| Your instructions |
Transcribe, verbatim, every line from the start of the entries through the line that contains "Click Verwijderen button"; include both boundary lines and omit all others.

| Data to examine |
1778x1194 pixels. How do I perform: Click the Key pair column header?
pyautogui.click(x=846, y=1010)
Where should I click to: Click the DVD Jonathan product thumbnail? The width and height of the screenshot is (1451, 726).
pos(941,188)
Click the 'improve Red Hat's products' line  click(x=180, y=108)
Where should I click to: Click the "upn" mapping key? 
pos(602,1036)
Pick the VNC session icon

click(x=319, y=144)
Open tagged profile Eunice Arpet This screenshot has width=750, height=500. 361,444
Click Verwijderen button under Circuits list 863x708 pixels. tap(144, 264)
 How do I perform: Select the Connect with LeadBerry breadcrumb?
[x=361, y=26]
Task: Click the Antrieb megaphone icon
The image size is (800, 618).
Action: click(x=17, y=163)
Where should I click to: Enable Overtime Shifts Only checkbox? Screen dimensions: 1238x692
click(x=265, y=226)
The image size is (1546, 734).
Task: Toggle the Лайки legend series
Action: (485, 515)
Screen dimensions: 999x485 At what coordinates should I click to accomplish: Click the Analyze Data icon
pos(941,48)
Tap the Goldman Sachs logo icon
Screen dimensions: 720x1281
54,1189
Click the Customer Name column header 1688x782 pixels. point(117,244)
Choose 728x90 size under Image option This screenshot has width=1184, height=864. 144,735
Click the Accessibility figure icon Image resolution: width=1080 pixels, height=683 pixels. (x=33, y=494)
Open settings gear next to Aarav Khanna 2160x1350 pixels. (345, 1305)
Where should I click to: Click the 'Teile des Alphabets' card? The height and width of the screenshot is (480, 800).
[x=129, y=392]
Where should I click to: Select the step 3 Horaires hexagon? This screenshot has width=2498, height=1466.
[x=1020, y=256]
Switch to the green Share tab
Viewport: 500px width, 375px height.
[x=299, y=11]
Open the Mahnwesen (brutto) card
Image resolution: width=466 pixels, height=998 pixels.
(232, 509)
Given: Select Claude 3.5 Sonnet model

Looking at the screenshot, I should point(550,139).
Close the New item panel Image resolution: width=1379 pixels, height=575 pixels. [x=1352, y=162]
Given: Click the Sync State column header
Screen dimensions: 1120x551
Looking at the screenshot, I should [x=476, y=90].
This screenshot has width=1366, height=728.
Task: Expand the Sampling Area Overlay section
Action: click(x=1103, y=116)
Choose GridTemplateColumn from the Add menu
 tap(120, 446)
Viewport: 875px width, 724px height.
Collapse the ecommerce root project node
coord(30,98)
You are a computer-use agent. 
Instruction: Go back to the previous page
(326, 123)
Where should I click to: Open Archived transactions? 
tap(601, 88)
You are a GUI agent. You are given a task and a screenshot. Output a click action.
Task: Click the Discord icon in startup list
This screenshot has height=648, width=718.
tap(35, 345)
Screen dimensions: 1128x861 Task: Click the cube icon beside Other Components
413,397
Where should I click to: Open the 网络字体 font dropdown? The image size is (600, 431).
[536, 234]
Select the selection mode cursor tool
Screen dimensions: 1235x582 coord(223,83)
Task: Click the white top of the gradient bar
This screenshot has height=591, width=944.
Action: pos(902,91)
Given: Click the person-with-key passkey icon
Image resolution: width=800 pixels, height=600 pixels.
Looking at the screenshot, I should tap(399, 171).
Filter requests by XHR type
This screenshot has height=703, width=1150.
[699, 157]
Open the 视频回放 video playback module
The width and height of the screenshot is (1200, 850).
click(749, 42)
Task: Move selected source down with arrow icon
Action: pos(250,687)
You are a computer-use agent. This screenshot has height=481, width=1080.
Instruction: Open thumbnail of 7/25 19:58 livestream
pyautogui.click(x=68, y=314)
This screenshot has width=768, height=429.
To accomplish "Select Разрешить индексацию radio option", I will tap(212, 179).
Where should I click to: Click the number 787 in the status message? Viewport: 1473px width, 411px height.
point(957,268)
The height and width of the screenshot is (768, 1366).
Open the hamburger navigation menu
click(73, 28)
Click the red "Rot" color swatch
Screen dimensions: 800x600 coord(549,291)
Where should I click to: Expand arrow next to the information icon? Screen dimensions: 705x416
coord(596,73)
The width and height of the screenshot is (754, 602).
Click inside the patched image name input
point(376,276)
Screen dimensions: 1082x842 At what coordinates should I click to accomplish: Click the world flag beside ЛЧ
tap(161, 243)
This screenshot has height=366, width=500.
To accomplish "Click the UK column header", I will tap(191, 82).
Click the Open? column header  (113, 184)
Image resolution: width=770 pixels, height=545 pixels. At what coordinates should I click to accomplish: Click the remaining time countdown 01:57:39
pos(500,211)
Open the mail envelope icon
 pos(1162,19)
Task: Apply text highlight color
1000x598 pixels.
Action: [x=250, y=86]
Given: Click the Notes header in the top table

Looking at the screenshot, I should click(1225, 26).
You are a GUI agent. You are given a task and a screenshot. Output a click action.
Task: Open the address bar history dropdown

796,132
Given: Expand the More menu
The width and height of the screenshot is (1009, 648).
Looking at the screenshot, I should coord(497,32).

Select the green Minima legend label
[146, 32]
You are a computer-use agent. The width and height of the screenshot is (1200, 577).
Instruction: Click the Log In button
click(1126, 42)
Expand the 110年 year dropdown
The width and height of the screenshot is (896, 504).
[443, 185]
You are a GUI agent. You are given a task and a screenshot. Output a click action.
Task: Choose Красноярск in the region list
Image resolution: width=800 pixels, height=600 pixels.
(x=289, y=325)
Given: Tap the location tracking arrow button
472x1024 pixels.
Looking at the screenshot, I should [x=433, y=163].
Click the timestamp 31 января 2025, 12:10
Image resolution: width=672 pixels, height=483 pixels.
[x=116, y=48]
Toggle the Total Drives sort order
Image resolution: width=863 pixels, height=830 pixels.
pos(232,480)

| Your solution |
1778x1194 pixels. How do I perform: Click the Key pair column header?
pyautogui.click(x=846, y=1010)
Where should I click to: Click the DVD Jonathan product thumbnail? The width and height of the screenshot is (1451, 726).
pos(941,188)
Click the 'improve Red Hat's products' line  click(x=180, y=108)
Where should I click to: Click the "upn" mapping key? 
pos(602,1036)
Pick the VNC session icon

click(x=319, y=144)
Open tagged profile Eunice Arpet This screenshot has width=750, height=500. 361,444
Click Verwijderen button under Circuits list 863x708 pixels. tap(144, 264)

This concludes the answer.